This will probably be long. I will try not to drip feed, but if I was to write the whole backstory and all its ramifications we would be here until the New Year.
My DM did not get on with her sister (the aunt in question). That is, she did at first - I remember going round to her house as a child, and her family all coming to ours - but my aunt and her husband did some things that upset my DM and DD. DM has told me about these events, but of course I've only ever heard the one side. Contact gradually faded and ceased. My DM also projected her anger onto my aunt's children, my cousins, and on the few occasions we met up she was downright nasty to them, partly because they didn't visit my DD when he was ill - but then, me and my DB never visited her sister either. I suspect they didn't want to rock the boat and upset their parent by visiting "the enemy" any more than we did.

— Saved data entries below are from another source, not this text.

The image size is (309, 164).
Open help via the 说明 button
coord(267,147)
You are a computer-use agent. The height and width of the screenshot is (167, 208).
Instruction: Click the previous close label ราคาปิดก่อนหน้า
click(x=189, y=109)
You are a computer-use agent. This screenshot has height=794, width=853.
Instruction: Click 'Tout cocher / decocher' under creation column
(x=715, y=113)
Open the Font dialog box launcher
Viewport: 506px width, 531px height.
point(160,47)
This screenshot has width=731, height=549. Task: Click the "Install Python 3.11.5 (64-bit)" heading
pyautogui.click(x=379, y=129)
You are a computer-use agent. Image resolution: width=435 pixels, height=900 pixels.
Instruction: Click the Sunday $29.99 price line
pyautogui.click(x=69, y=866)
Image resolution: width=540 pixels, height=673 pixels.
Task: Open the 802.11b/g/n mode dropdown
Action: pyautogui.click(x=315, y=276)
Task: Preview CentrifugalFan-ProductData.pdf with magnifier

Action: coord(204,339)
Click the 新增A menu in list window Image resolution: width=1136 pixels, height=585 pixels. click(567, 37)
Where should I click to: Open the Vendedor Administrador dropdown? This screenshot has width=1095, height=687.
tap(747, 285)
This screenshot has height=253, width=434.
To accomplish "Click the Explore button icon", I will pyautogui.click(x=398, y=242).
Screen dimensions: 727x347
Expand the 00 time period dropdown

My aunt died last week, and my cousins have offered an olive branch in the form of some really nice emails, inviting me to the funeral and a get together afterwards. They have also asked for my DB's contact details.
I would like to go to the funeral. I like my cousins and I would like to meet up with them and bury the hatchet. BUT...my DB has already sent me a message basically saying, fine, you can give them my contact details, but they'd better not be trying to organise a family meet up.
DB has always been closer to DM than I have - I had a bit of a dysfunctional upbringing, but that's a whole other story. He helped her stay in her home until it became impossible (he has no family or partner, and I live a fair distance away and have a family of my own - I did, and do, visit when I can), and now that she is in a care home, he still visits her a great deal. I think he has really taken her side over this business with her sister, and if I go to the funeral he (and she, if she understands) will see it as a gross betrayal of my family loyalties.
It's difficult to judge what is going on with my DB. He is not in a good place mentally, and despite my best attempts to keep in contact, he will only reply or contact me when he wants something. I know how harsh that sounds, but it is true.
Please help me to sort this out in my head. Personally I want to go to the funeral, but I've spent so much of my life trying to please everybody else, I don't know what I should do...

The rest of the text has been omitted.